I don't think I need more power, although I keep eying the Pumaspeed final drive.

Did you email Paul Eddleston to ask about the wheels?
 
#83 · (Edited)
No, didn't check TIM. Sent one off.

Word I got from others is there are no USA distributors currently, nor likely any 108's on shelves. So best bet would be used.

I suppose importing from UK is a possibility. Given the strength of the dollar, I can sometimes get things cheap enough to be able to eat the shipping. Or I can suck it up and go to Braid.

EDIT -- They don't have them...at least not mine...but they import them from Spain I think he said, and mine is in stock over there. Haven't heard cost yet.
 
#86 ·
I got my car out of the garage for the first time in 3 years this past week. Yay.

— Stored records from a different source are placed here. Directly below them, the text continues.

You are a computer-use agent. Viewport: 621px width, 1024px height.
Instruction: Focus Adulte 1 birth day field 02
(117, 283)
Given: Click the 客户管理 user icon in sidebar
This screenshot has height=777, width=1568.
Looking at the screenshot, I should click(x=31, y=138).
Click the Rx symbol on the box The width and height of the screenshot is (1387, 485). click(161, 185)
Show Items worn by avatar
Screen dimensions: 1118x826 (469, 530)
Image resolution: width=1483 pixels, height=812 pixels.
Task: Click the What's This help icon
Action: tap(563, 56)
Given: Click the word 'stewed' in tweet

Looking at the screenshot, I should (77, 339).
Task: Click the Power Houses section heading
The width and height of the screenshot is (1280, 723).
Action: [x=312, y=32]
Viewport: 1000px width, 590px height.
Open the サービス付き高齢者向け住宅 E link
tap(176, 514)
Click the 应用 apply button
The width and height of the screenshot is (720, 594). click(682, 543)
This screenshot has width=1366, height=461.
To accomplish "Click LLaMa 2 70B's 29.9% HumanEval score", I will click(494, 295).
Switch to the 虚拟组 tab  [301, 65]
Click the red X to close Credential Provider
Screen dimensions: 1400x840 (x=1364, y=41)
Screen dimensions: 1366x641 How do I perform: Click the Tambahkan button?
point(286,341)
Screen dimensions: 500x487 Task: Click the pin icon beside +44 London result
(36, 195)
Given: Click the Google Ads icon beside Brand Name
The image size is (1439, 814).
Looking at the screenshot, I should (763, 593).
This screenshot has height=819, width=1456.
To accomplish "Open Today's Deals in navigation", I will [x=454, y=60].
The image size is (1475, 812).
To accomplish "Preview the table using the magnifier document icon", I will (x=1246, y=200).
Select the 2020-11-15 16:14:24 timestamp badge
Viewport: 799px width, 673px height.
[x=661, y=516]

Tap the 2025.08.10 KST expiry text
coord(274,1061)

It has a lot of problems I need to figure out. I think I either have brake fluid or coolant leaking. I can't tell entirely which fluid is leaking, but my brakes are horrible, and my coolant is low, so I'm going to start with those.

I can at least re-organize the garage a little bit with the car out of there.

Rally car prep is amusing for me in that I feel the best when the car looks the closest to "stock" in terms of not having crap scattered all over.